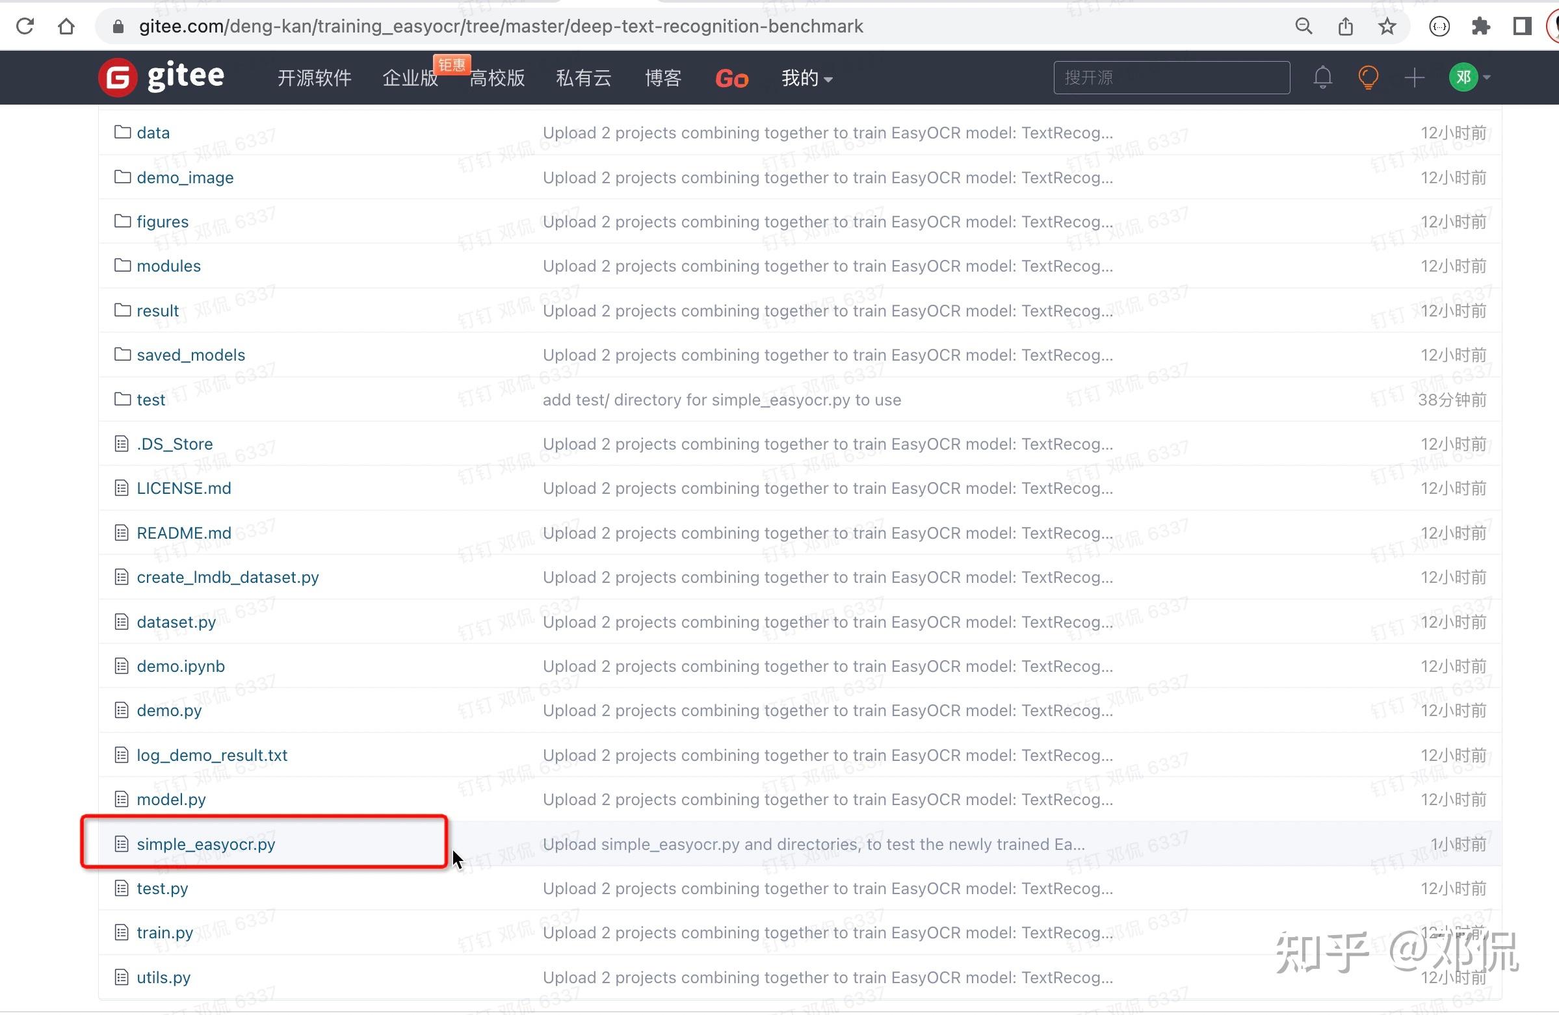
Task: Open the test commit message link
Action: [x=721, y=399]
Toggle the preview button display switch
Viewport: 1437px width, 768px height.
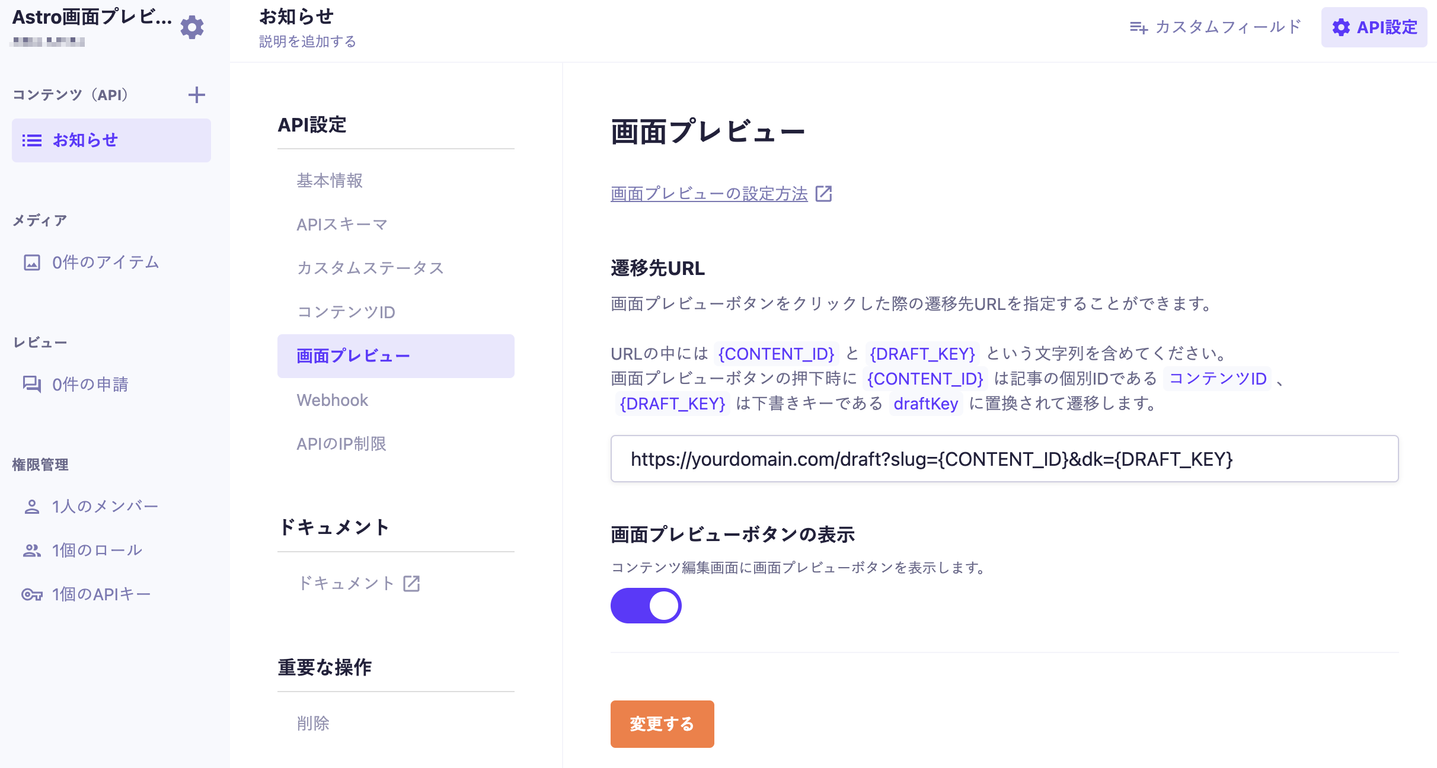click(646, 606)
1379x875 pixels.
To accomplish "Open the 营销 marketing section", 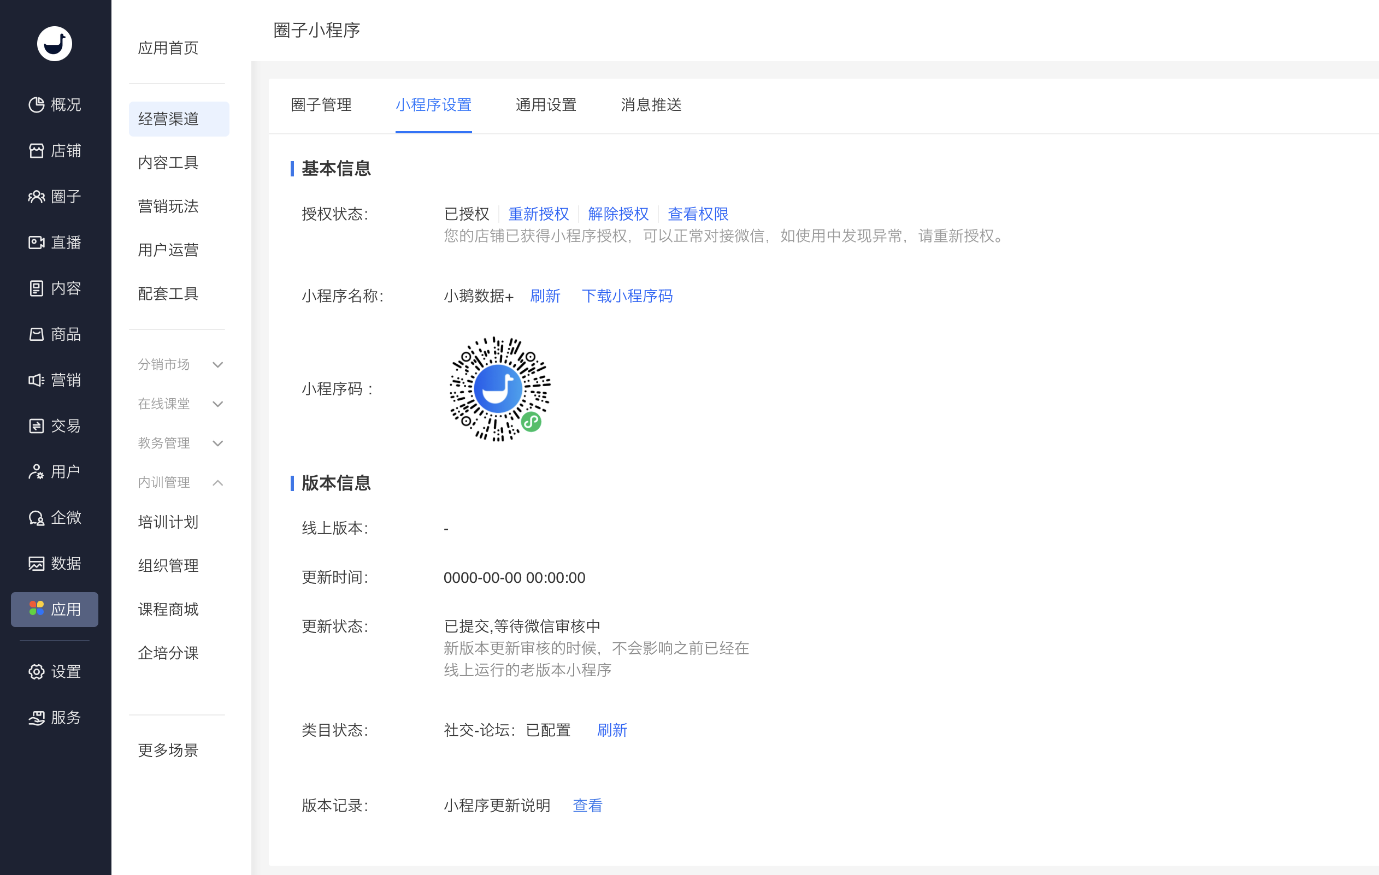I will pyautogui.click(x=55, y=380).
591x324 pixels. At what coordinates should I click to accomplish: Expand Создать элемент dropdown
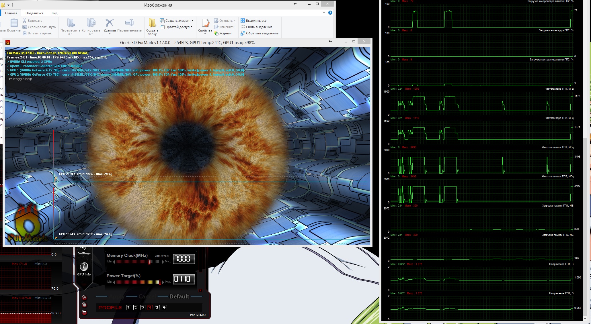(x=192, y=21)
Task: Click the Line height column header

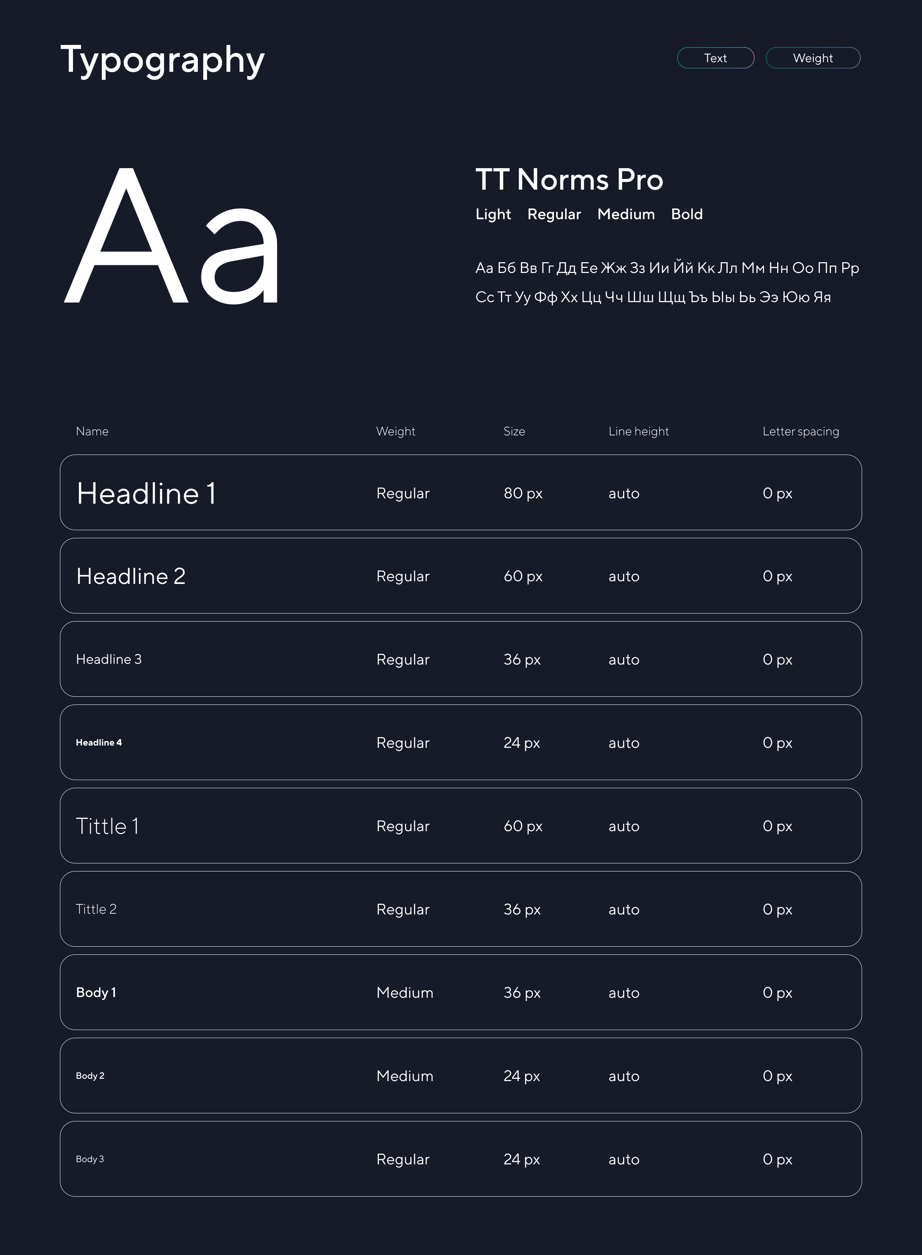Action: tap(638, 431)
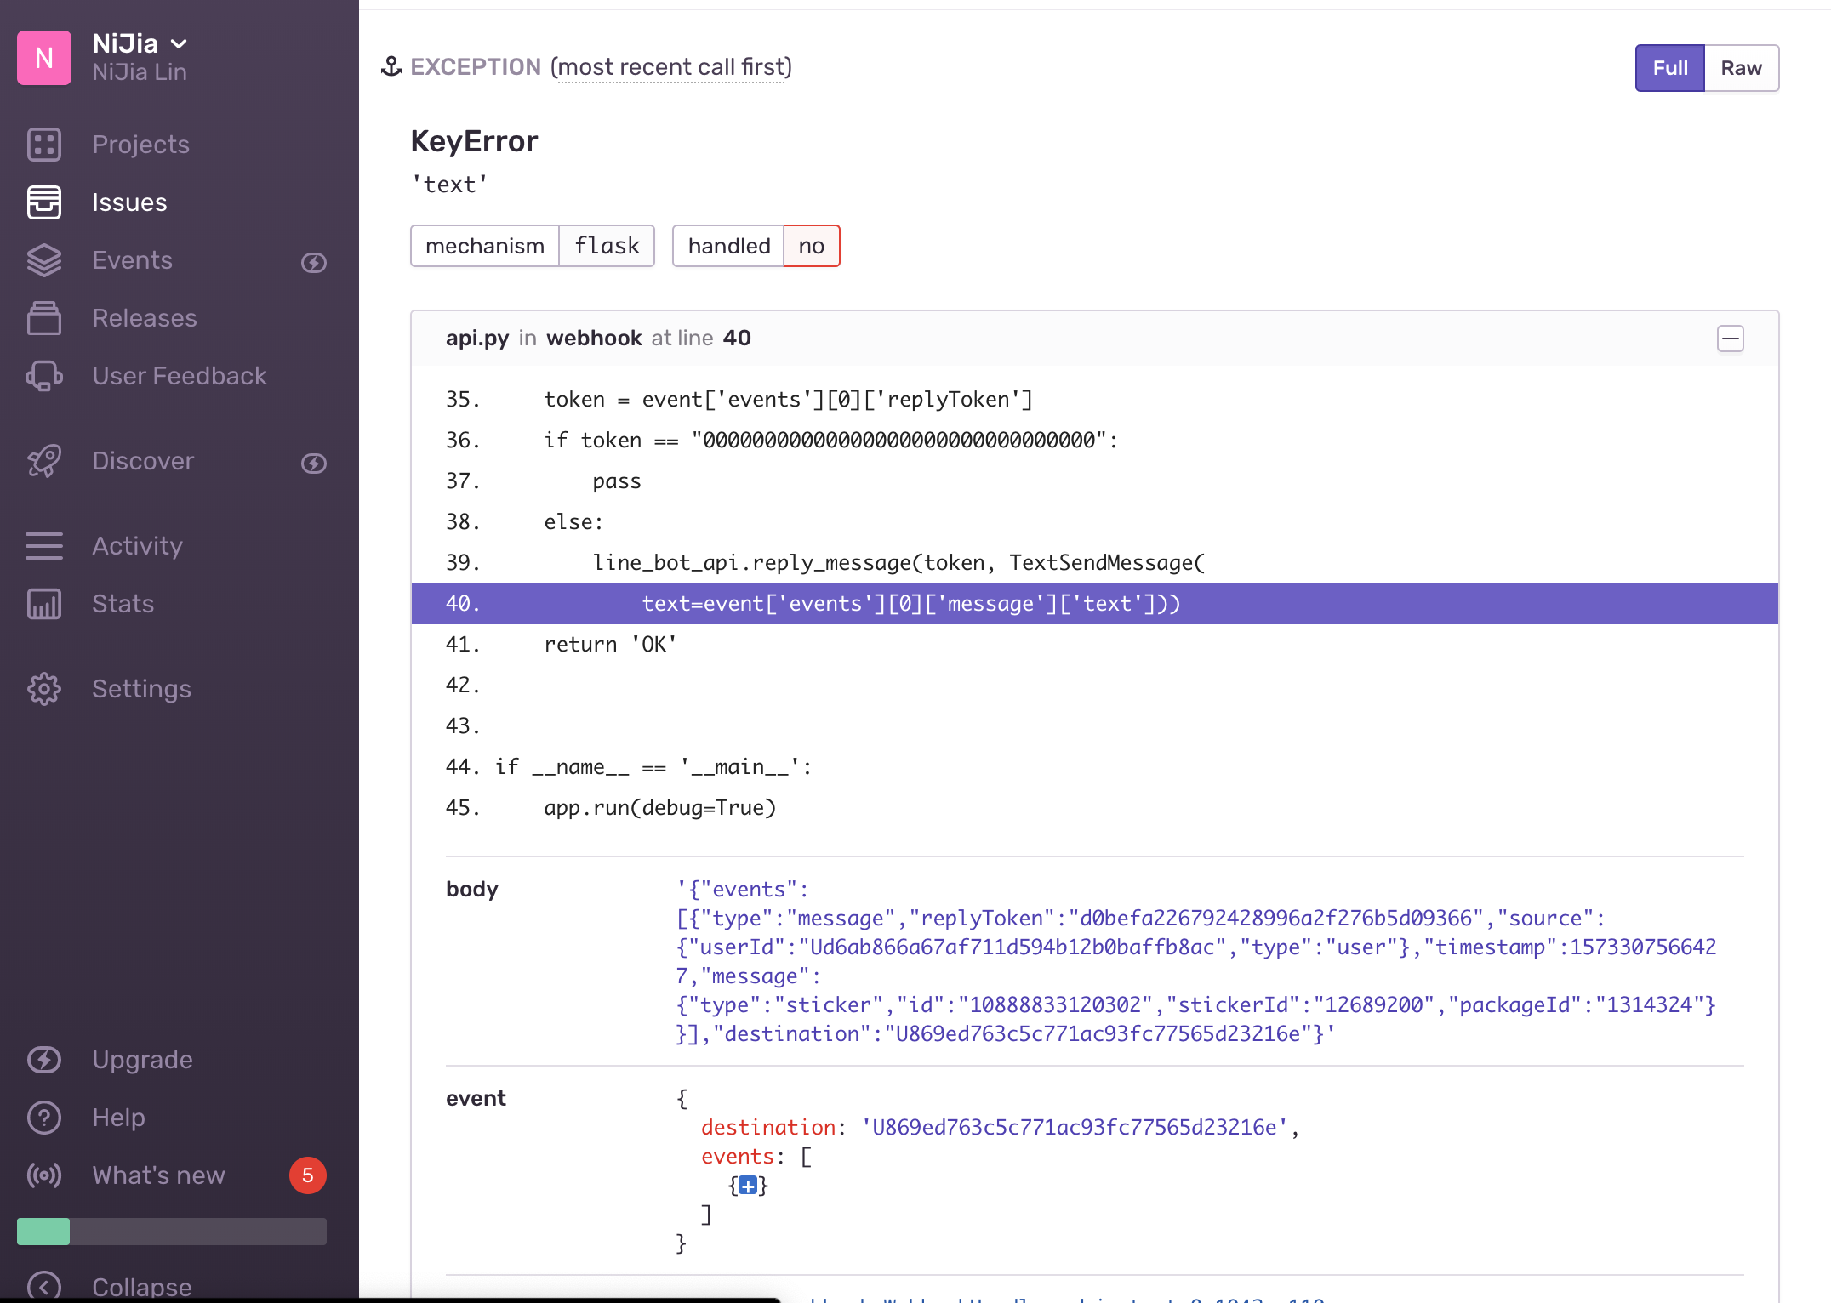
........
§ YOUR OBJECTIVE:
What is needed is an exact copy of the lines from the one containing "591x324 pixels. At" through the last line of the records, with every picture left out.

§ RESULT FOR THIS EXERCISE:
591x324 pixels. At what coordinates should I click to accomplish: Expand Создать элемент dropdown
(x=192, y=21)
Task: Click the Line height column header

Action: tap(638, 431)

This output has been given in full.